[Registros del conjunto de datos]
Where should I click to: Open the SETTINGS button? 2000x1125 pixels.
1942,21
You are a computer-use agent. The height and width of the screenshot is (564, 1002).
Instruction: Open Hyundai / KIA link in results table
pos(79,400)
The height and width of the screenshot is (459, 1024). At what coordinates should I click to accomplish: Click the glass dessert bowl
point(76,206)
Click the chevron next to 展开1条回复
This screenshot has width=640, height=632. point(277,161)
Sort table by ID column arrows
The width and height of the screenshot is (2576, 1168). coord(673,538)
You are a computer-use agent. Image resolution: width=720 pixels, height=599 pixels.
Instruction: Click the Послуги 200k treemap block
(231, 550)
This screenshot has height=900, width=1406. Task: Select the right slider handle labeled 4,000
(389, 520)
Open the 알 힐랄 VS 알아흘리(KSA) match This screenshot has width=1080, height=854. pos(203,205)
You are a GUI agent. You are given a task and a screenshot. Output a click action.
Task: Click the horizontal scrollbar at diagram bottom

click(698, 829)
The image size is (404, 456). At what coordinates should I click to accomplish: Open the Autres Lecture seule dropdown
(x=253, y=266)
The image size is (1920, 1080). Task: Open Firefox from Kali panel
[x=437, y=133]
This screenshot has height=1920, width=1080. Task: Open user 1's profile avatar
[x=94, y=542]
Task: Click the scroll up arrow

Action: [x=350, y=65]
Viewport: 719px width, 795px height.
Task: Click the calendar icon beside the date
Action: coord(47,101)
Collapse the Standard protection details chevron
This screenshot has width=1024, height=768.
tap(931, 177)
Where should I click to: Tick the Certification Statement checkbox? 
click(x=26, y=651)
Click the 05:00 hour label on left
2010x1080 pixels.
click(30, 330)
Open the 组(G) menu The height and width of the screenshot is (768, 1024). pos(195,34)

QUÉ SE ESPERA: Repite al pie de la letra todos los registros de arriba, línea por línea.

RESPUESTA COMPLETA:
Where should I click to: Open the SETTINGS button? 2000x1125 pixels.
1942,21
You are a computer-use agent. The height and width of the screenshot is (564, 1002).
Instruction: Open Hyundai / KIA link in results table
pos(79,400)
The height and width of the screenshot is (459, 1024). At what coordinates should I click to accomplish: Click the glass dessert bowl
point(76,206)
Click the chevron next to 展开1条回复
This screenshot has width=640, height=632. point(277,161)
Sort table by ID column arrows
The width and height of the screenshot is (2576, 1168). coord(673,538)
You are a computer-use agent. Image resolution: width=720 pixels, height=599 pixels.
Instruction: Click the Послуги 200k treemap block
(231, 550)
This screenshot has height=900, width=1406. Task: Select the right slider handle labeled 4,000
(389, 520)
Open the 알 힐랄 VS 알아흘리(KSA) match This screenshot has width=1080, height=854. pos(203,205)
You are a GUI agent. You are given a task and a screenshot. Output a click action.
Task: Click the horizontal scrollbar at diagram bottom

click(698, 829)
The image size is (404, 456). At what coordinates should I click to accomplish: Open the Autres Lecture seule dropdown
(x=253, y=266)
The image size is (1920, 1080). Task: Open Firefox from Kali panel
[x=437, y=133]
This screenshot has height=1920, width=1080. Task: Open user 1's profile avatar
[x=94, y=542]
Task: Click the scroll up arrow

Action: [x=350, y=65]
Viewport: 719px width, 795px height.
Task: Click the calendar icon beside the date
Action: coord(47,101)
Collapse the Standard protection details chevron
This screenshot has width=1024, height=768.
tap(931, 177)
Where should I click to: Tick the Certification Statement checkbox? 
click(x=26, y=651)
Click the 05:00 hour label on left
2010x1080 pixels.
click(30, 330)
Open the 组(G) menu The height and width of the screenshot is (768, 1024). pos(195,34)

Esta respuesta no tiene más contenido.